Source document:
★ ★ ★ ★ ★

On April 15 three of the largest owners and operators of long-term care homes, Chartwell Retirement Residences, Extendicare and Sienna Senior Living, all declared their dividends for April and paid out their dividend for March. This was in spite of the fact that these companies have all had deadly outbreaks of COVID-19 in multiple residences across Canada.
Perhaps the most egregious case, Sienna Senior Living, has had fatalities across Ontario in multiple facilities. By May 6, Sienna had 40 deaths in Camilla Community Care of Missisauga. At the Altamont Care Community, which Sienna operates in Scarborough, a personal support worker (PSW) and 46 residents have died. The death of the PSW was announced the day after Sienna’s dividends were declared and paid out, and was one of eight deaths prior to April 15.
According to a report released on May 6 by the Ontario Health Coalition, the rates of death for COVID-19 in for-profit long-care homes is double that of homes that are non-profit or publicly owned. Deaths rates in for-profit homes are also increasing at a rate double to non-profit and publicly owned homes.
Rather than investing in the residences to provide resources for workers putting their lives at risk, the boards of these companies have decided to bleed off resources in the form of profits for themselves and their absentee investors. Over the years, the cumulative effect of these dividends has resulted in the diversion of tens of millions of dollars away from the care of seniors into profits for the bosses.
The day after the announced dividends, Ontario Minister of Long-Term Care Merrilee Fullerton stated in response to media enquiries about the possibility of the province taking over the affected facilities, “The Ministry of Long-Term Care does not operate homes, but we will assist where other companies need to come in and provide resources and support for struggling homes.”
Capitalism and long-term care
Canadians have long prided themselves on their universal public health-care system. However, the fully public system effectively comes to an end as you age. Long-term care in Ontario is dominated by the private sector where the greed of the bosses undermines resident care, and public homes are collapsing from chronic underfunding.
Fullerton is a long-time advocate of privatization and market-based medical care. Prior to becoming a member of provincial parliament and cabinet minister in Doug Ford’s government, she was a guest on right-wing U.S. media advocating for American-style private medical care where money buys better treatment. She denounced the Canadian system of universal and equal care and discouraged Americans from following the Canadian model.

★ ★ ★ ★ ★

Data extract:
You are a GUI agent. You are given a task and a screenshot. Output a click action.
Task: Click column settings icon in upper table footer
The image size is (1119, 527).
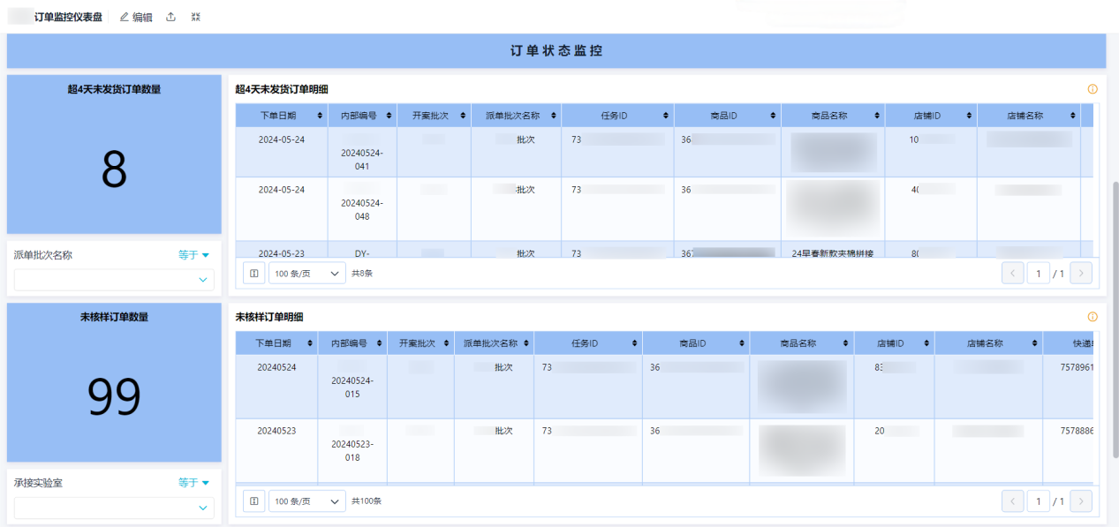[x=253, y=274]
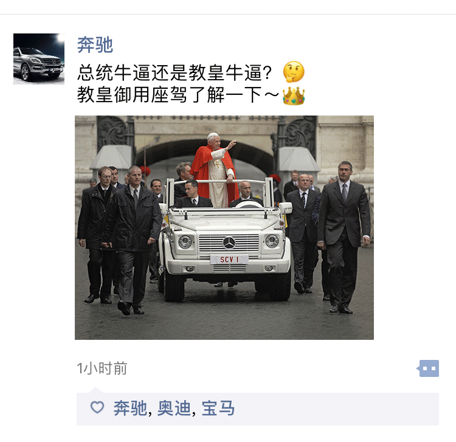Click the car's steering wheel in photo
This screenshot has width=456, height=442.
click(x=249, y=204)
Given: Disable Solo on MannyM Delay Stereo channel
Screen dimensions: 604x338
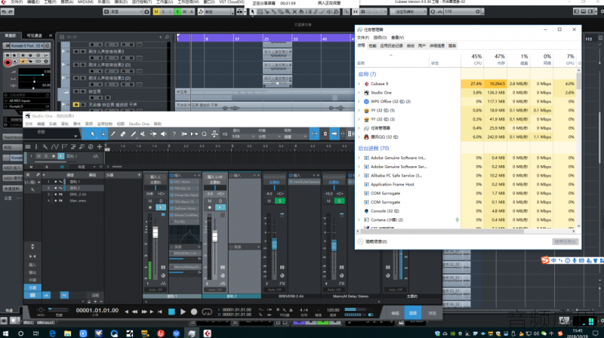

★ ★ ★ ★ ★

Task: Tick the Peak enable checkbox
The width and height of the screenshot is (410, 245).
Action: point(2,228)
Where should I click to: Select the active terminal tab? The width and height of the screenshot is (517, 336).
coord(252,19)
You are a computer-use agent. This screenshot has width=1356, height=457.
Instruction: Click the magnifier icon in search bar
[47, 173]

★ ★ ★ ★ ★

Set of tasks:
[1] In the long-term care article, how many residents had died at the Altamont Care Community?
[2] Write out the long-term care article between "Capitalism and long-term" and "the Canadian model.", inclusive.
[3] Write what comes next in the long-term care article, picking up after its last sentence.
The lines have no connection to the long-term care article.

Responses:
[1] 46 residents.

[2]
Capitalism and long-term care
Canadians have long prided themselves on their universal public health-care system. However, the fully public system effectively comes to an end as you age. Long-term care in Ontario is dominated by the private sector where the greed of the bosses undermines resident care, and public homes are collapsing from chronic underfunding.
Fullerton is a long-time advocate of privatization and market-based medical care. Prior to becoming a member of provincial parliament and cabinet minister in Doug Ford’s government, she was a guest on right-wing U.S. media advocating for American-style private medical care where money buys better treatment. She denounced the Canadian system of universal and equal care and discouraged Americans from following the Canadian model.

[3]
But Minister Fullerton is only the most current and open manifestation of the push for privatized health care—an idea promoted in different ways by all capitalist parties. The role played by Liberals in reducing money for our health-care system is even recognized by right-wing think tank the Fraser Institute, which has been pushing Trudeau to finish the job started by Jean Chrétien in the 1990s. These disgusting people have blood on their hands as we now see the result of private-sector dominance in long-term care.
Significantly, the chair of the board of Chartwell Residences is none other than Mike Harris, former Conservative premier of Ontario who implemented massive cuts to social services in the 1990s. It is therefore not surprising that Harris was involved in such a crass decision as to take money out of the system during a declaration of emergency where hundreds are dying.
During his tenure as premier, Harris led a crusade of austerity that cut welfare rolls by more than 20 per cent, closed hospitals and privatized government services. His cuts left people floundering and unable to buy food. In total, 11,400 hospital beds were cut which are now desperately needed as Ontario and the world face a pandemic on a scale unknown for several generations.
The capitalist system demands profits for investors, even if the cost is our very lives. The ugliness of private long-term care providers paying out dividends to shareholders in the middle of this pandemic exposes the system in the eyes of millions of people. Relatives of those elderly are now left peering into the windows of these homes to say their last goodbyes, while greedy bosses pay themselves dividends like nothing has happened.
But it doesn’t have to be this way. This isn’t a crisis of scarcity of resources, but one of unequal distribution. We produce more than enough wealth to be able to fully fund our health-care system and care for our elderly. What is required is to take control of this wealth out of the hands of the profiteers and their political lackeys and into the hands of ordinary working class people.